A few weeks ago, we were told not to listen to the hype about Obamacare’s troubles, because insurers believed it was all going to be okay. Better yet, even after a rocky start in 2014, it was going to be good for their businesses. And indeed, it is likely that the reason they agreed to let the federal government tell them what they can sell or not and at what price is that they thought this was worth it in exchange for Obamacare’s forcing citizens to buy their products.
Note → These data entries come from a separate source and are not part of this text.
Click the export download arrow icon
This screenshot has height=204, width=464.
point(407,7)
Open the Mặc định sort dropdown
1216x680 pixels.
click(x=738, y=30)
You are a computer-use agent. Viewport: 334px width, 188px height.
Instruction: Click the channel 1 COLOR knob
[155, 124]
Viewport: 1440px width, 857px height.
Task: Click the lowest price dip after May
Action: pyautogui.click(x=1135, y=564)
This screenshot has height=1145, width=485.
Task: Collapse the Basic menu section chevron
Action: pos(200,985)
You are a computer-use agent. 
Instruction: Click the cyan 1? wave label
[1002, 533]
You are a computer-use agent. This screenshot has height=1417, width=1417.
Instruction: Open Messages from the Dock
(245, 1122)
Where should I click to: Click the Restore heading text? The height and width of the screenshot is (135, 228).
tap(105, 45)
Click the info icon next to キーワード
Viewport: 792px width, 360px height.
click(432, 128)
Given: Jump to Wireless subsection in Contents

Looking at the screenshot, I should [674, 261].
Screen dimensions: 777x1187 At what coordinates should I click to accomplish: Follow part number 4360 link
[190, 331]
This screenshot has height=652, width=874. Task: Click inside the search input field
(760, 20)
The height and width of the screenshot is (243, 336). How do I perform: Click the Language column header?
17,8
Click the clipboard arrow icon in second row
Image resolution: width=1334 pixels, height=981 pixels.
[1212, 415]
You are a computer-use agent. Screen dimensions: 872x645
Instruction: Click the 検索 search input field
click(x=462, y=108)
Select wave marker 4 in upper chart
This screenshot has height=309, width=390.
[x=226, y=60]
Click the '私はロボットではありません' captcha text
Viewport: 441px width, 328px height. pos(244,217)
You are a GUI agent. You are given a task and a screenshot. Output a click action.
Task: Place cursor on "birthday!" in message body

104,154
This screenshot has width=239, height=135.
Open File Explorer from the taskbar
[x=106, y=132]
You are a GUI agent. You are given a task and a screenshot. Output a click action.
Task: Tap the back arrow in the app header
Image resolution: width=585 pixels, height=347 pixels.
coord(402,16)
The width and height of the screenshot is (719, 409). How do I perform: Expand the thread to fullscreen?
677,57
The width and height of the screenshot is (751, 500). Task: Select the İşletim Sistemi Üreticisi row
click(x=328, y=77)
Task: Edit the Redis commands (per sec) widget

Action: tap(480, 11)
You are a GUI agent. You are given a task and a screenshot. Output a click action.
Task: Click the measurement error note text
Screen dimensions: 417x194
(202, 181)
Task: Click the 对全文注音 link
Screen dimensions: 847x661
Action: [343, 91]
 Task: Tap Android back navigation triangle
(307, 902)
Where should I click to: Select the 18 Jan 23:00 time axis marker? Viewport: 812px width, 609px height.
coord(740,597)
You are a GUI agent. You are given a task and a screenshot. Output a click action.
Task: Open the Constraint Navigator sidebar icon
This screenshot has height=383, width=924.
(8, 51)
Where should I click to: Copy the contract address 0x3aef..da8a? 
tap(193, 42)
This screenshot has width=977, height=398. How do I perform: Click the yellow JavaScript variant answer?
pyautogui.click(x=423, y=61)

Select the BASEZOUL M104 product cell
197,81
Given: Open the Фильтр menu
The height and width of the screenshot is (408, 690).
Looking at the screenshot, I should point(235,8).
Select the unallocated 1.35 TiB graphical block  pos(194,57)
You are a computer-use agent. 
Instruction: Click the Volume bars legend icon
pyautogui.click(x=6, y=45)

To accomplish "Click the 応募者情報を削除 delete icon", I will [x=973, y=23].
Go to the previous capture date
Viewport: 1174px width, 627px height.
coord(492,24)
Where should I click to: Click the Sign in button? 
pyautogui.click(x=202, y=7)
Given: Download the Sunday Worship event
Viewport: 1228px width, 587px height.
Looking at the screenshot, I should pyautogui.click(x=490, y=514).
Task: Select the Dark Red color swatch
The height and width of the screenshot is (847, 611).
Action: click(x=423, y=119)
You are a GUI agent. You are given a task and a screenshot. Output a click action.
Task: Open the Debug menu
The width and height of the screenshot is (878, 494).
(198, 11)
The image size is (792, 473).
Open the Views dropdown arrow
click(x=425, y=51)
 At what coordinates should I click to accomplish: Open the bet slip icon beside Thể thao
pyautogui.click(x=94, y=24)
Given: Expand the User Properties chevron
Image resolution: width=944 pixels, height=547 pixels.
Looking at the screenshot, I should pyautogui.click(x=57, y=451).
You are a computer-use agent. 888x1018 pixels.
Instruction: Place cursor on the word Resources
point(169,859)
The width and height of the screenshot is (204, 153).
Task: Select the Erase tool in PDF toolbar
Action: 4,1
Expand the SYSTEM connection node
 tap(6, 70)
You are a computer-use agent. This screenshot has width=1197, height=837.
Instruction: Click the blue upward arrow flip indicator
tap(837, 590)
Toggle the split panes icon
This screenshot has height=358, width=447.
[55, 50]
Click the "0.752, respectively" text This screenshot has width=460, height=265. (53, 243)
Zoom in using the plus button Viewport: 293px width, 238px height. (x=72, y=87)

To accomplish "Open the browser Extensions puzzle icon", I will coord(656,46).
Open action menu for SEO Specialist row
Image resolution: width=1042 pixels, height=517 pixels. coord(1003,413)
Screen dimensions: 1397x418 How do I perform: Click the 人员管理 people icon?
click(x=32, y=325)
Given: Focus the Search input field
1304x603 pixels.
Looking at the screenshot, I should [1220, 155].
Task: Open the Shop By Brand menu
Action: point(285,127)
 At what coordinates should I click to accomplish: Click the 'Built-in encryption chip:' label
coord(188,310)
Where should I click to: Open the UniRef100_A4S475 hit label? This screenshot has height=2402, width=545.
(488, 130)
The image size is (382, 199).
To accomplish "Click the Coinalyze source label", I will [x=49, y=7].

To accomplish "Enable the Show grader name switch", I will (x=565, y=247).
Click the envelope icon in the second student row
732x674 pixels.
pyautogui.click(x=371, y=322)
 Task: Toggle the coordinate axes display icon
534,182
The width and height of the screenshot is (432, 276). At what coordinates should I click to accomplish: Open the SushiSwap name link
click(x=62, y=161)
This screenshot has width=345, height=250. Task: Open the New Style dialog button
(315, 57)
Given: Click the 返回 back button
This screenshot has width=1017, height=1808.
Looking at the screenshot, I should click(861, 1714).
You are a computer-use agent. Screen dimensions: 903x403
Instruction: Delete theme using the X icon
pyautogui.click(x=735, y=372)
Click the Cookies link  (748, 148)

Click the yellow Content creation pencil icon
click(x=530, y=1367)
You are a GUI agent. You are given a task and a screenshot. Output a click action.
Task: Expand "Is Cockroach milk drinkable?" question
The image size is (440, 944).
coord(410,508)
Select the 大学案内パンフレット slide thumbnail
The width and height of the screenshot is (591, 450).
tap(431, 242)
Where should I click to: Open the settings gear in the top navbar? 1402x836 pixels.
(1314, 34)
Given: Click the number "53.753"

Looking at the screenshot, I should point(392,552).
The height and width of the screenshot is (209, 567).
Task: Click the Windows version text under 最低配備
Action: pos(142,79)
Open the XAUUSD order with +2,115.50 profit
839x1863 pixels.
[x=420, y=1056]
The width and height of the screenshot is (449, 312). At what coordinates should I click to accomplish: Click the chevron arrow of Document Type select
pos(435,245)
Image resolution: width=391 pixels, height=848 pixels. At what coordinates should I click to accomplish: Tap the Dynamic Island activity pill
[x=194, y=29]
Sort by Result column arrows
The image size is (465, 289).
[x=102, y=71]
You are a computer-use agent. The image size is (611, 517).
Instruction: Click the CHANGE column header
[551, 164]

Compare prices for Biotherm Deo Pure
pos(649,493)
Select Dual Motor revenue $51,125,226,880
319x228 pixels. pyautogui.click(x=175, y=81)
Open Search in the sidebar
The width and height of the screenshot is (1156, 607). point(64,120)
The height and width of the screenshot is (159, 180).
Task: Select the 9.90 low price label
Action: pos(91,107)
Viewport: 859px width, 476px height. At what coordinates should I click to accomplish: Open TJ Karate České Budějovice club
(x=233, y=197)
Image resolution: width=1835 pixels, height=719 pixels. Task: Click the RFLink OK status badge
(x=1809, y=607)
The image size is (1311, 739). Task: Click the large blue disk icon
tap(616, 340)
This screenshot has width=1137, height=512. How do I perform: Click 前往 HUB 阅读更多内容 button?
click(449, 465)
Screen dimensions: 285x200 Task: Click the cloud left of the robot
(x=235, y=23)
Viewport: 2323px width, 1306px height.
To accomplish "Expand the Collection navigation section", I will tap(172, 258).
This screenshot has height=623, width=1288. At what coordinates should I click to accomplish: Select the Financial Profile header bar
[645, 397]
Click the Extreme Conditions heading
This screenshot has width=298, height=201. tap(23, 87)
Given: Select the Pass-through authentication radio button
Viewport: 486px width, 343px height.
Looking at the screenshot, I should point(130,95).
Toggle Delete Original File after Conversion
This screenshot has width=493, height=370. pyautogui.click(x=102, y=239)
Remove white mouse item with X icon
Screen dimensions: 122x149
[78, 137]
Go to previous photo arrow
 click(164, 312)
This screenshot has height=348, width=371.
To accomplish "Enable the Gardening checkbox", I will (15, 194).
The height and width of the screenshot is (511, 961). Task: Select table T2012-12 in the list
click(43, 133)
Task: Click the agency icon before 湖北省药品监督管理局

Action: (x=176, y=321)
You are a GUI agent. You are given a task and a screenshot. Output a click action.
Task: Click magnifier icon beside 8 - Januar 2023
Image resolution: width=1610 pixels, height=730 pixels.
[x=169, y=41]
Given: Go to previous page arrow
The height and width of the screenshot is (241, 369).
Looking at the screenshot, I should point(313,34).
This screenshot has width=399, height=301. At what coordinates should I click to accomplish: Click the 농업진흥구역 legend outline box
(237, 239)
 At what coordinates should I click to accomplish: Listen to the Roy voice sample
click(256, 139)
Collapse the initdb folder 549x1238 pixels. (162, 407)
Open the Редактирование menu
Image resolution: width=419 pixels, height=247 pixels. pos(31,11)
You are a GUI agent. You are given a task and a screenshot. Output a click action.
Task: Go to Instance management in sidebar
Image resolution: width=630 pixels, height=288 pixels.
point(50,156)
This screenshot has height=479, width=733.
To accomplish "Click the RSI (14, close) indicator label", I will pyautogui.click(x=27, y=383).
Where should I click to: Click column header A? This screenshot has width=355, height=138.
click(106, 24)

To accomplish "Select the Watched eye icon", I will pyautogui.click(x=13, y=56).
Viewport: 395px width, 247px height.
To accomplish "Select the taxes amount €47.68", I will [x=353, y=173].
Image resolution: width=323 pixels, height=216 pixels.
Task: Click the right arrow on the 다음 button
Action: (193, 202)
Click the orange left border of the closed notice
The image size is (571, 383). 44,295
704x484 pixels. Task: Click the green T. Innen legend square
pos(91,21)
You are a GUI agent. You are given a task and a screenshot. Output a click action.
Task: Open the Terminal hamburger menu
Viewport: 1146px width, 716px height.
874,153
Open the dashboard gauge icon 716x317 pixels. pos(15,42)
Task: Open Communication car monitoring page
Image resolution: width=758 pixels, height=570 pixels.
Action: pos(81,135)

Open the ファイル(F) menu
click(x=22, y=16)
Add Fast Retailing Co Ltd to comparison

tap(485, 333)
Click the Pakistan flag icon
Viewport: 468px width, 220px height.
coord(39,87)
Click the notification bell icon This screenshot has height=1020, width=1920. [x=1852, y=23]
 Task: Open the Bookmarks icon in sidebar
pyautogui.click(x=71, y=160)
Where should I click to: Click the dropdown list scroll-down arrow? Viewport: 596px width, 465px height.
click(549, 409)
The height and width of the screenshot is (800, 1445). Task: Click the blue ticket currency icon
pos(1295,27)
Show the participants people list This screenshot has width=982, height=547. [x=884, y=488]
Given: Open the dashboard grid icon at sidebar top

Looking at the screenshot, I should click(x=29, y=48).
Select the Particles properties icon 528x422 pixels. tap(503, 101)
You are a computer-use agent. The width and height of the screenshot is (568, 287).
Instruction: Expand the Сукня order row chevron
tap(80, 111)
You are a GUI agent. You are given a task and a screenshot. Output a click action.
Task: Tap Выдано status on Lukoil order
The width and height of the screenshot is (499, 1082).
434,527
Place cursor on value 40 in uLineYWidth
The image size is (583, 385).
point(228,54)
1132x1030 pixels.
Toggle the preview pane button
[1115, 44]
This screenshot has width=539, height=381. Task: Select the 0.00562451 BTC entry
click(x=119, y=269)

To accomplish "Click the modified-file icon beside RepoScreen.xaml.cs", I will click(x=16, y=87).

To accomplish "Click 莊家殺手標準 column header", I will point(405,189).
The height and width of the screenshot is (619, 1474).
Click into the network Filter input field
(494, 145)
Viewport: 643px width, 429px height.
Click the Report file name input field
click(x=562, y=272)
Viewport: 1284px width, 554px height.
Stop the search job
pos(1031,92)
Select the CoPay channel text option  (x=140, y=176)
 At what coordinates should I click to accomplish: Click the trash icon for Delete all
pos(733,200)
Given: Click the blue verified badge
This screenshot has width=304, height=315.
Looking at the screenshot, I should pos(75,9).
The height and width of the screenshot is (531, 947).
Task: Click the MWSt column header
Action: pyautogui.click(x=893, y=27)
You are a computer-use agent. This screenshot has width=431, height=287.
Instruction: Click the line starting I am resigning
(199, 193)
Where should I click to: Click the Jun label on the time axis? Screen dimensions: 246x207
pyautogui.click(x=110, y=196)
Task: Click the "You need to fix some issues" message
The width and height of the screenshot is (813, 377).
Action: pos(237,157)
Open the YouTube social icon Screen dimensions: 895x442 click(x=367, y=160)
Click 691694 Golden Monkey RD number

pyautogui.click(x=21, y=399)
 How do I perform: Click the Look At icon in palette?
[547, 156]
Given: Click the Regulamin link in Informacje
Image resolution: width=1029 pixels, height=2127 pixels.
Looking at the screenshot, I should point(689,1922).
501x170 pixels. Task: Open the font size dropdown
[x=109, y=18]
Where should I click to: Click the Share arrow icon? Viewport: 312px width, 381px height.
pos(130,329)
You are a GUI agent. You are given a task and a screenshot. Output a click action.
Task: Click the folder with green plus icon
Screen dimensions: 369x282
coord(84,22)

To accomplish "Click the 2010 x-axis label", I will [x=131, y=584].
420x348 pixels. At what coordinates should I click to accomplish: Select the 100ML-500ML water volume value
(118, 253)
But what will this bargain take? One large health insurer, Humana, is going to need between $250 and $450 million payment (some
or most of it could be coming from taxpayers) to compensate for their loses in 2014. AEI’s Dr. Scott Gottlieb writes the following this morning:
Humana announced that it expects to tap the three risk adjustment mechanisms in ObamaCare for between $250 and $450 million in 2014. This amounts to about 25 percent of the insurer’s expected exchange revenue. This money is needed to offset losses that the insurer will take as a result of slower enrollment in its ObamaCare plans, and a skewed risk pool that weighs more heavily toward older and less healthy members than it originally budgeted.
More than half of the money will come from the $25 billion reinsurance pool that ObamaCare provides (collected through a tax on employer-sponsored health plans). The other half will come mostly from the risk corridors. Humana is expected to book the money as revenue to offset shortfalls between what it collects in exchange premiums and pays out in medical claims.